Тараканов пожал плечами:
– Вам кажется странным, что француженка могла оказаться беженкой из Варшавы? Не вижу в этом ничего особенного! Чего только в жизни не бывает!
И тут Шурку осенило:
– Да нет! Штука в том, что Кандыбин был убит на Рождественке! Правильно, да? Я угадал?
– Угадали, – просиял улыбкой Охтин, и вдруг оказалось, что он никакой не невзрачный, а очень даже привлекательный человек. Улыбка у него была ослепительная, зубы – ну просто отборный жемчуг! – Да, все дело именно в Рождественской улице.
– Ну, господа хорошие, – разочарованно развел руками Тараканов. – Это несколько-с натянуто-с, позвольте вам заметить. Рождественка – она эвона какая длинная. При чем же тут француженка из Варшавы – и мой репортер? В огороде бузина, а в Киеве дядька.
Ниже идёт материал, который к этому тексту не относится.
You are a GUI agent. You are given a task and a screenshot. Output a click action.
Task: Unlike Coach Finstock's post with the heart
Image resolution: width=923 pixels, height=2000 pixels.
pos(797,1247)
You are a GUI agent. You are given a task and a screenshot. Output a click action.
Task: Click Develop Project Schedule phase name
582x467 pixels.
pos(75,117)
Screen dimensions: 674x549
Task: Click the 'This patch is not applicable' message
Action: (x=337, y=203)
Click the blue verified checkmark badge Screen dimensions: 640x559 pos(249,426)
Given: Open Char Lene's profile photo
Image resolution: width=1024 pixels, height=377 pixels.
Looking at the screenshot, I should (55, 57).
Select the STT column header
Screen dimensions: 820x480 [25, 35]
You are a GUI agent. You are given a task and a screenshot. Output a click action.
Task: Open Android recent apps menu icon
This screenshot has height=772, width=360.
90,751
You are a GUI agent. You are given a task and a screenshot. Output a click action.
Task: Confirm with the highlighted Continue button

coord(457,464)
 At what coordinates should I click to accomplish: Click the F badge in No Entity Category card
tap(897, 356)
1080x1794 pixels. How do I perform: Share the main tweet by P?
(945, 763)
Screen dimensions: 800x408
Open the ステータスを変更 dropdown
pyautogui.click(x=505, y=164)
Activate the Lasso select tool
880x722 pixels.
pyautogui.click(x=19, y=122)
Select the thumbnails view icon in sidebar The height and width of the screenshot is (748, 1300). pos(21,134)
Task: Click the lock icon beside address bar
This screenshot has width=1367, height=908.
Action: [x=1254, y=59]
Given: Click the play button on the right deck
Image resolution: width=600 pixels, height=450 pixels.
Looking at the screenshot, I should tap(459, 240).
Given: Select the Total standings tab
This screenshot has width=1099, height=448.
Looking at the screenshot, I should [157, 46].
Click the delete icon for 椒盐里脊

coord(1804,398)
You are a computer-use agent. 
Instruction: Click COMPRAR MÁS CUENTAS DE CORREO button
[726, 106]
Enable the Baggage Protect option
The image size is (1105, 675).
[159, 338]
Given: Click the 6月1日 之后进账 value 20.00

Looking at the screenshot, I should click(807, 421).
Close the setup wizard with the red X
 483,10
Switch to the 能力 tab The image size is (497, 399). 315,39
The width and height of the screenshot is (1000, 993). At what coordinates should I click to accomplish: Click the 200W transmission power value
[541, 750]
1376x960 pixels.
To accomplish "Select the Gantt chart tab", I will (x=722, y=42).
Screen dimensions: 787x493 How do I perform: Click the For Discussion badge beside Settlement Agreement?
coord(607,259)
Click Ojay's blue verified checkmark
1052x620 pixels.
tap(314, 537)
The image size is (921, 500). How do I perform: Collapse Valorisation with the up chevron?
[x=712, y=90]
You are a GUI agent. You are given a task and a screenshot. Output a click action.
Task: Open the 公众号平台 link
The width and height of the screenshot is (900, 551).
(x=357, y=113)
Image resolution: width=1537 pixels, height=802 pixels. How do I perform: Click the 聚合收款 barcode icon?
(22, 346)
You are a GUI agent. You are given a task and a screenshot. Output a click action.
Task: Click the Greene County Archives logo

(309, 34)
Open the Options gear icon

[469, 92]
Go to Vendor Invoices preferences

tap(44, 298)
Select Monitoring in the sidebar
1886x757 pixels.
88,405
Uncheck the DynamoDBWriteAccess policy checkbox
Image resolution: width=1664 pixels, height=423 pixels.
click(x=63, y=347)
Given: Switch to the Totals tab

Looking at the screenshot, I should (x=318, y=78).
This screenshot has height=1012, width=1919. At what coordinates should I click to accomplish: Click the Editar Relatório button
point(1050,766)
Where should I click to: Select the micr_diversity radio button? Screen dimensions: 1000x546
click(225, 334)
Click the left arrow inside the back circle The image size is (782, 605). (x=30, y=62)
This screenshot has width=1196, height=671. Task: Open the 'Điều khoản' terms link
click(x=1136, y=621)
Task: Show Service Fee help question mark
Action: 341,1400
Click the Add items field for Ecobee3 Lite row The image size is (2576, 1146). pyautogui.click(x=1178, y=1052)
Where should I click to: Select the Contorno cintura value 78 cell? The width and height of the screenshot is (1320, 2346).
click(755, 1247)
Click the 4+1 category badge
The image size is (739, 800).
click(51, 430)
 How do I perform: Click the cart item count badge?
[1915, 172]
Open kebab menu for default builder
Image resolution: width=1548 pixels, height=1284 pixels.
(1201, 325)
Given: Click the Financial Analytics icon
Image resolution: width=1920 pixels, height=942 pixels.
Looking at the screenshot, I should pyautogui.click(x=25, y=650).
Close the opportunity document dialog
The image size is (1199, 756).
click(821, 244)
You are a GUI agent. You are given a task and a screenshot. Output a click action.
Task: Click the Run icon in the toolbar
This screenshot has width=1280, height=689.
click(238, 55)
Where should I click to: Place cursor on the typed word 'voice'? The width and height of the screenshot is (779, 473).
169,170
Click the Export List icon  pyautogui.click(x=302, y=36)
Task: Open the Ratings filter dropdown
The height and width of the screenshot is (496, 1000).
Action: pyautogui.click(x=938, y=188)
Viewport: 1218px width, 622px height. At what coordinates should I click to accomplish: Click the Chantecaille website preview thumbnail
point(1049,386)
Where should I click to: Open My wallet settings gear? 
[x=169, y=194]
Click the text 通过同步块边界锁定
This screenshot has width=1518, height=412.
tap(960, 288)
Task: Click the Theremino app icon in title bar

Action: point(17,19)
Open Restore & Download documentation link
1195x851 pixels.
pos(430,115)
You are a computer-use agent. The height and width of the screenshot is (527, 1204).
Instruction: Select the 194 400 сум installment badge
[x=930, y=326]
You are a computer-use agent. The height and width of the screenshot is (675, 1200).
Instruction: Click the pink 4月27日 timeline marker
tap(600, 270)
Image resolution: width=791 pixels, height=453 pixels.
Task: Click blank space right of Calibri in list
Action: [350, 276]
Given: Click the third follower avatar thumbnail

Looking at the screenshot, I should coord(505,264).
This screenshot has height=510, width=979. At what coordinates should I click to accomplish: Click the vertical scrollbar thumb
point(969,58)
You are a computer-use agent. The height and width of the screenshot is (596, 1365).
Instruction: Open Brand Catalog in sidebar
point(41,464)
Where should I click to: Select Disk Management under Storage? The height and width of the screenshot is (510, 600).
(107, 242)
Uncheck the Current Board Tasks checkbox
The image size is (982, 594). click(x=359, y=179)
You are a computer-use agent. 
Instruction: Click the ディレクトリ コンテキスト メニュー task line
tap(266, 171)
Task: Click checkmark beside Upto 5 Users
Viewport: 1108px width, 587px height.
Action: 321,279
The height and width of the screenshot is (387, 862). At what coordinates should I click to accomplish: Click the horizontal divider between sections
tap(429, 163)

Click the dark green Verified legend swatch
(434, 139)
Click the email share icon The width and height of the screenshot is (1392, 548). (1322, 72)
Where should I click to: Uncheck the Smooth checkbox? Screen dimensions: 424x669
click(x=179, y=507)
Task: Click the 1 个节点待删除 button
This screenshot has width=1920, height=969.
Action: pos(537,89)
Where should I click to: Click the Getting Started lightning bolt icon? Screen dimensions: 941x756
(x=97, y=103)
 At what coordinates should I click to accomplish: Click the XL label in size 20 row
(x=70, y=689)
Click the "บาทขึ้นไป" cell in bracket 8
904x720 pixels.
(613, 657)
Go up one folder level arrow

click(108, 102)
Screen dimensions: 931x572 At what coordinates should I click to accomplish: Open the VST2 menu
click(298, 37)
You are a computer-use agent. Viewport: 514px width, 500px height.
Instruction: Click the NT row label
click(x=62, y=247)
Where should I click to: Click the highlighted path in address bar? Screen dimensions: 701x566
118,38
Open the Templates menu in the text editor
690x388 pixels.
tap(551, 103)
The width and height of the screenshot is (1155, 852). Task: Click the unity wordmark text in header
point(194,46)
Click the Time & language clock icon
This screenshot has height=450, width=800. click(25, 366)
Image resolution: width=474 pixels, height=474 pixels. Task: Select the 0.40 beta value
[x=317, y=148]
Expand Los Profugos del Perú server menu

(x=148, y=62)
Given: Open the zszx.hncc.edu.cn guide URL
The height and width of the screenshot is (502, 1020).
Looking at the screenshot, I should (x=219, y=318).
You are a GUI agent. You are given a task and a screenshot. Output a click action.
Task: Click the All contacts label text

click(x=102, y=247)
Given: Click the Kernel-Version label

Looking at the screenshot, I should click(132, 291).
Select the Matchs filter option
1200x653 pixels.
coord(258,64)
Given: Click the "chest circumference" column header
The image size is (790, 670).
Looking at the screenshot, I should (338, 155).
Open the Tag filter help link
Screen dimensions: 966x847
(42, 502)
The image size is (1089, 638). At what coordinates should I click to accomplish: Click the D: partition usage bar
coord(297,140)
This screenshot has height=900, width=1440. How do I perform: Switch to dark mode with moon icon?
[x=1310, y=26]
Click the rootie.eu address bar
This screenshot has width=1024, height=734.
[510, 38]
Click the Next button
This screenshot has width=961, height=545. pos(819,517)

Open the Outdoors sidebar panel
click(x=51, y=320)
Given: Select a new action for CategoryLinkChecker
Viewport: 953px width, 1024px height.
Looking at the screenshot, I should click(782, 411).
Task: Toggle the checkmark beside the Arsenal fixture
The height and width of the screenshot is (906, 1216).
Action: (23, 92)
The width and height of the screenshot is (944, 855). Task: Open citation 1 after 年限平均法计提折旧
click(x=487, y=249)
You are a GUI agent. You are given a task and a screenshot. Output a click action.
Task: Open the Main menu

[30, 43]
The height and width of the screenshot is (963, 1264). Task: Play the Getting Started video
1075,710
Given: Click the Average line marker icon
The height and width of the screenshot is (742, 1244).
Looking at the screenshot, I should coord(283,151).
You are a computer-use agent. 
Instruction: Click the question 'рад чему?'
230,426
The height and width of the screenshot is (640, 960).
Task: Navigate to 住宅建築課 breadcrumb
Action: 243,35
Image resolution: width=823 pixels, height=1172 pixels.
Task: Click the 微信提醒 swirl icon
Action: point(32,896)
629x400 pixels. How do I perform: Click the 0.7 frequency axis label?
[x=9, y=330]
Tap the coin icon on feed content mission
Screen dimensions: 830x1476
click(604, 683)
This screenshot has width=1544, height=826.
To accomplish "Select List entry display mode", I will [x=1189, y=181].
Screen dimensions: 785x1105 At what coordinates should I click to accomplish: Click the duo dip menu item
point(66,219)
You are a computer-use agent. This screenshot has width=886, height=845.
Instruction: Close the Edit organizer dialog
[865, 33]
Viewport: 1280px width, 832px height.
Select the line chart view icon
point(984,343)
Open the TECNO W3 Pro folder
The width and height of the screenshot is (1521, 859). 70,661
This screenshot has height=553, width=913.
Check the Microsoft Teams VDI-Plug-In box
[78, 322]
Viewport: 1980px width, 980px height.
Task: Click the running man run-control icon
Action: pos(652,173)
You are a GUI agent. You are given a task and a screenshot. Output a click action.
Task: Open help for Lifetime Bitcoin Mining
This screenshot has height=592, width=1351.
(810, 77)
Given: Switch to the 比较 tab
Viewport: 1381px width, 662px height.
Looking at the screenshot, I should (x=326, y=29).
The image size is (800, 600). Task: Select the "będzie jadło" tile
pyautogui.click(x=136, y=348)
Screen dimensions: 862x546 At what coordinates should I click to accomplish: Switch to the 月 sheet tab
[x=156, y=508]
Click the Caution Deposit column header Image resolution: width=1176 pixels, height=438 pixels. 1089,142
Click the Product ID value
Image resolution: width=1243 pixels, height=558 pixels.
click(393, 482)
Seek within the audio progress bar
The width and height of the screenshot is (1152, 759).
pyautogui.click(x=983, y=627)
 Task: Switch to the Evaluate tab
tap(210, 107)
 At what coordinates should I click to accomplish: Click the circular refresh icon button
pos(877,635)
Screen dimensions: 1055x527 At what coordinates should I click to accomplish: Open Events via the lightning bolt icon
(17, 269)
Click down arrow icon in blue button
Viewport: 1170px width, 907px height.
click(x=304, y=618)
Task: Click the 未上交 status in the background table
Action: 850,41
– Иван Никодимович, Рождественка длинна, слов нет, и домов на ней несколько десятков, однако дом Андреева всего один, – терпеливо проговорил Охтин, и Тараканов даже руками всплеснул:
– Мать честная... Ночлежный дом! Кандыбин был убит около ночлежного дома!
– Совершенно верно. А мамзель Пора... – Он вдруг осекся, помолчал, потом снова заговорил: – Она, стало быть, называет в качестве своего местожительства именно дом Андреева ... Вы можете представить себе француженку, пусть даже из Варшавы, которая живет в ночлежке Андреева? На дне, так сказать. До сего небось и господин Горький своей ширококрылой, словно его буревестник, фантазией не смог бы дойти!
– В самом деле, превеликие странности... – пробормотал Тараканов, снова и снова вчитываясь в объявление. – И как я сразу не заметил...
Шурка в это время просматривал другие объявления. Его взгляд давно уже зацепился за одну мелочь, только он никак не мог решить, стоит на нее обращать внимание Охтина или нет. Однако все же решился.